A hospital was built from the efforts of one congregation's Covenant Group. "Active believers and energetic deacons were appointed to direct the work, but for the actual service, Rabbula employed the benai qeiama." Roles were mirrored for the women's hospital built nearby. Qeiama also established charities for lepers in their villages and built shelters for the poor and destitute.

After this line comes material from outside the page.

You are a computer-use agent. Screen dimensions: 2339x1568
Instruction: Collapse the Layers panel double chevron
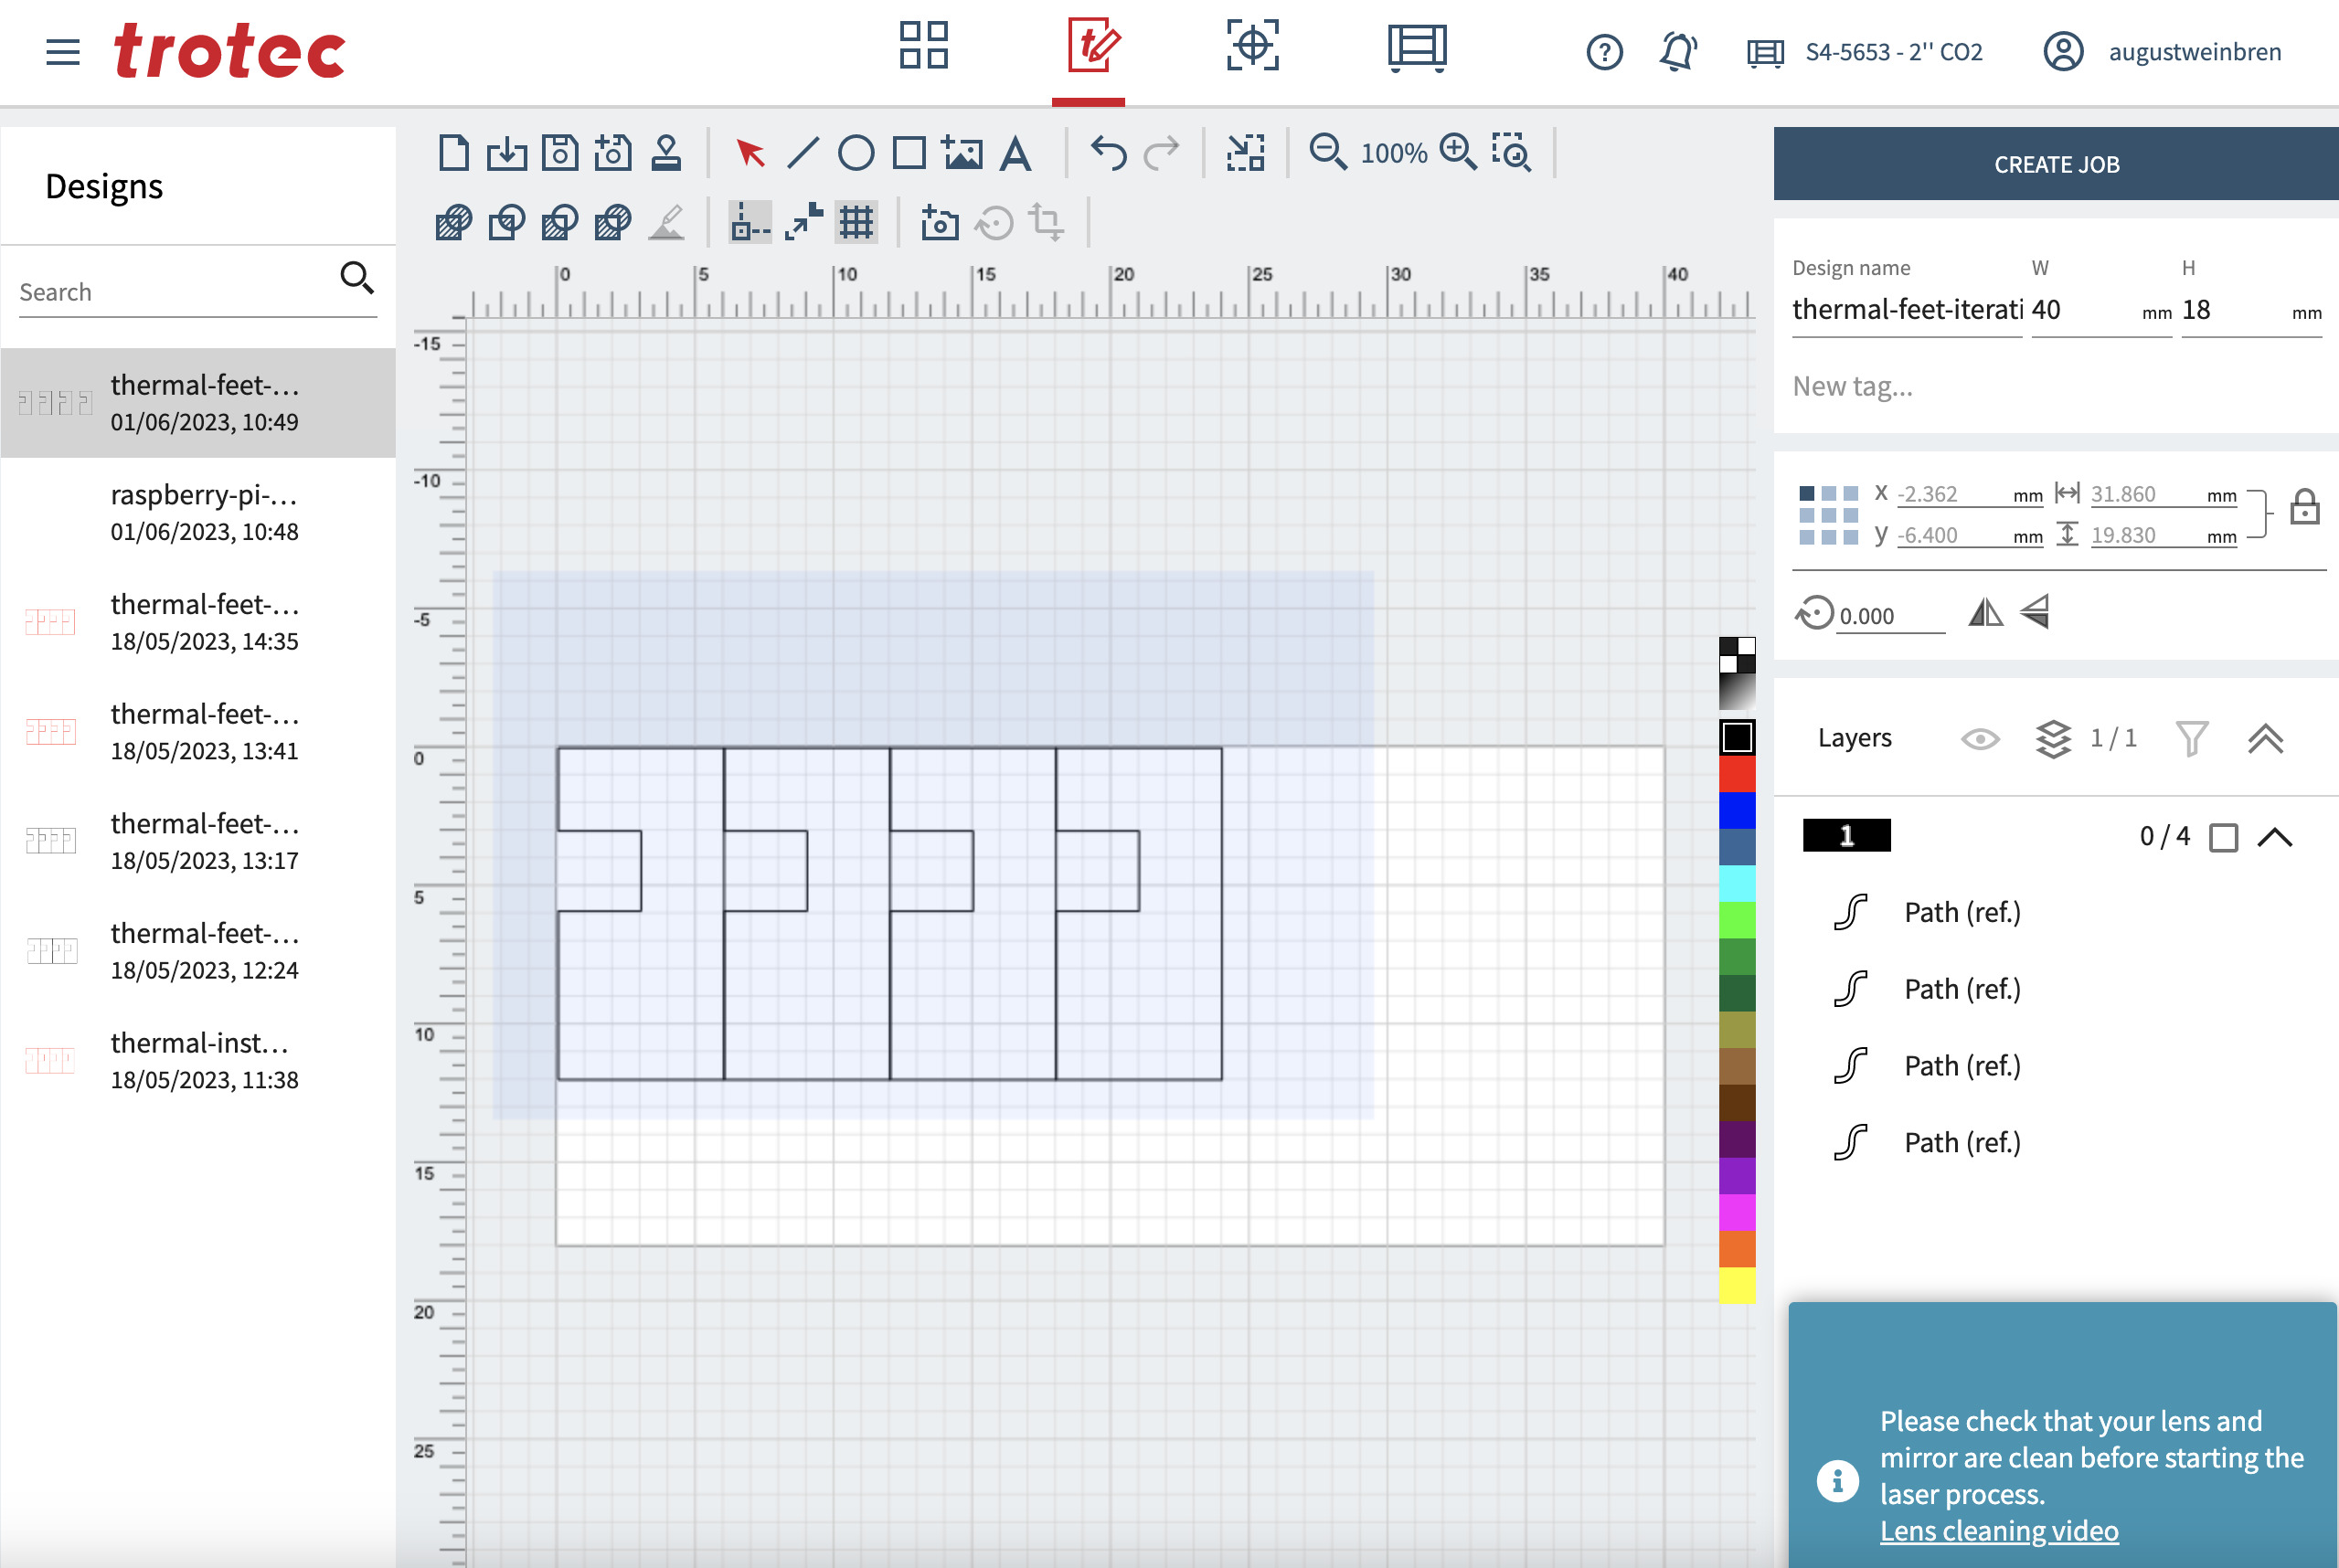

Qeiama were seen as vital to the Christian community. One source remarking on the necessity of the Covenant members states, "the churches and monasteries will be constituted (or will have their existence) through them."

==Legacy==
Aphrahat was a Syriac Christian author in the Persian/Sasanian Empire who composed his Demonstrations around 340AD. It is believed that he was a Member of the Covenant and Demonstration No 6 concerned this group. He noted that originally the term ‘covenant’ designated the entire baptized community, who had also undertaken certain ascetic vows at baptism; however, by the time he knew them, the ‘sons and daughters of the covenant’ represented an smaller group within the baptized community, consisting of people who were either celibate or married couples who had renounced intercourse. Saint Ephrem (also Ephraim or Ephream) is also believed to have been a member of the group. He is the only Syriac Christian to be proclaimed as a Doctor of the Church.

As with many Christian groups, the Members found themselves under persecution. Widespread persecution of Christians in the Persian Sasanian Empire started in the early 340s under Shapur II (r. 309-379), a period which coincided with renewed conflict against the newly-Christian Roman Empire.

By the medieval period much of the community had become assimilated into members of the clergy as priests and monks. The community had largely disappeared by the tenth century. Today, most Syriac Christians follow either the West Syriac Rite (following the Divine Liturgy of Saint James) or the East Syriac Rite (following the Divine Liturgy of Saints Addai and Mari).